Et cette dualité est déjà là, implicite en théorie des Catégories, au coeur même des langages mathématiques : la différence entre [∃]𓁜 et 𓁝[∅]☯ !

Et c'est à partir de là que nous avons pu théoriser en mode ♡ sur une différence entre modes de penser ♢ et ♧; qui rejoint ce que Freud a commencé à observer entre les états de rêve et d'éveil... ll y a là un nexus tout à fait excitant à explorer...

- En bref, tu serais dans une approche que l'on pourrait qualifier de "classique" selon la terminologie de Vincent Citot ?

- C'est une bonne base de réflexions...


Le 21/ 07/ 2022 :

- Aujourd'hui, je te propose d'utiliser notre façon d'identifier les différents niveaux et modes de penser qui marquent les cycles philosophiques.

- N'est-ce pas artificiel ? La structure Imaginaire est avant tout celle d'un individu, et j'ai l'impression que ta démarche revient à dire que ce qui est du microcosme est comme ce qui relève du macrocosme... Une idée très archaïque...
------
### TÂCHES ET EXERCICES
[1] Dans le dialogue sur les modes de penser, à qui est attribuée la terminologie qui qualifie une approche de « classique » ?
[2] Poursuivez le dialogue sur les modes de penser à partir de sa dernière réplique.

### DONNÉES RECUEILLIES
------
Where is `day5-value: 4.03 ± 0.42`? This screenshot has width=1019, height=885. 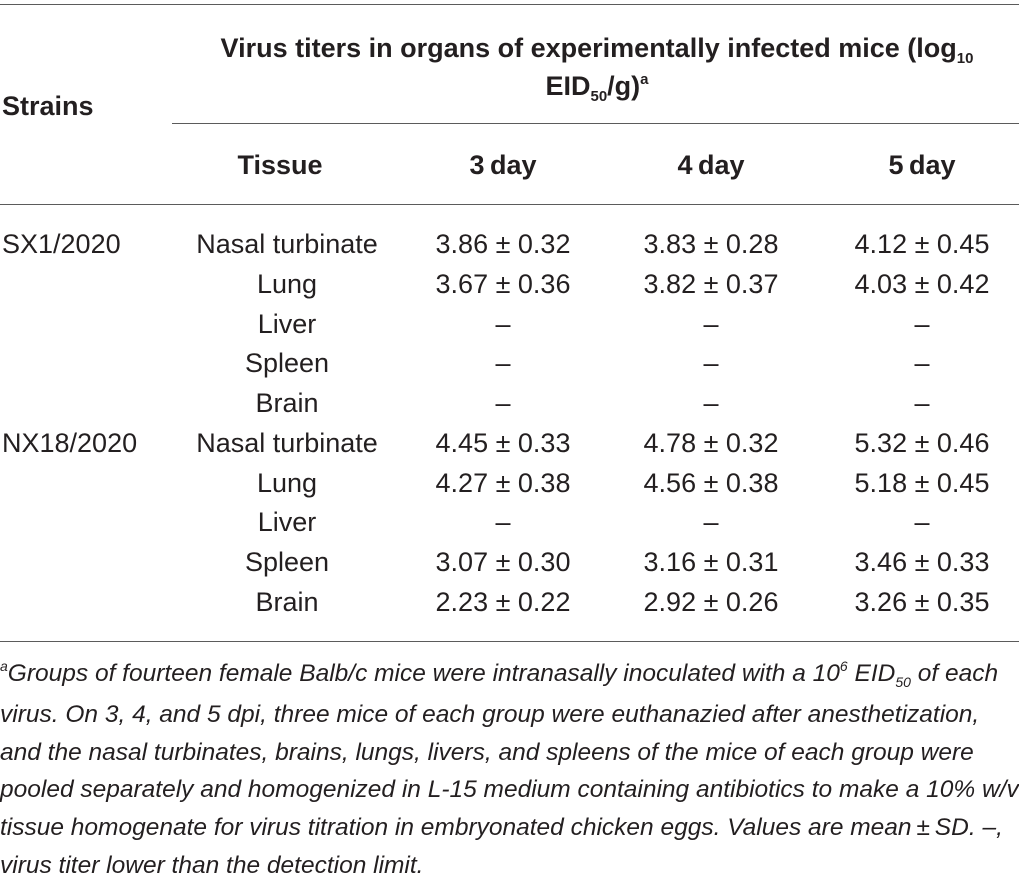 day5-value: 4.03 ± 0.42 is located at coordinates (922, 284).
------
### VOS RÉPONSES
[1] À Vincent Citot.

[2]
- Je parlerais plus volontiers d'un choix esthétique, mais au fond, tu as raison : la dialectique de l'intérieur et de l'extérieur, et comment passer de l'un à l'autre sans rupture, se retrouvent déjà dans les mythes de pipe (Amérique du Nord) ou de sarbacane (Amérique du Sud) :

«... la notion de tube ou de tuyau est le point de départ d’une transformation à trois états :

  1. Le corps du héros entre dans un tube qui le contient.
  2. Un tube qui était contenu dans le corps du héros en sort.
  3. Le corps du héros est un tube soit où quelque chose entre soit où quelque chose sort.

D’extrinsèque au début, le tube devient intrinsèque ; et le corps du héros passe de l’état de contenu à celui de contenant (Levi-Strauss, La potière jalouse, 1985)" Extrait de L'Homme Quantique -

- D'où l'image d'une bouteille de Klein ?

- Oui, car le problème est toujours une question de limite ou d'effet de "bord".

- Tu peux développer ?

- Si tu veux éviter l'effet de bord à chaque extrémité du tube, la première idée, est de faire un tore, et nous revenons à nos précédentes discussions à partir du livre d'Alain Connes et Patrick Gauthier-Lafaye (voir ici en particulier). Une meilleure idée est la bouteille de Klein.
- Mais tu as toujours la nécessité de percer la surface pour faire correspondre le col avec le cul de la bouteille.

- Dans une représentation en 3D, oui, mais pas en 4D. De même que les brins d'un noeud semblent coupés dans une image en 2D, mais ne le sont pas en 3D. 

- Mais tu parlais de "choix esthétique" ?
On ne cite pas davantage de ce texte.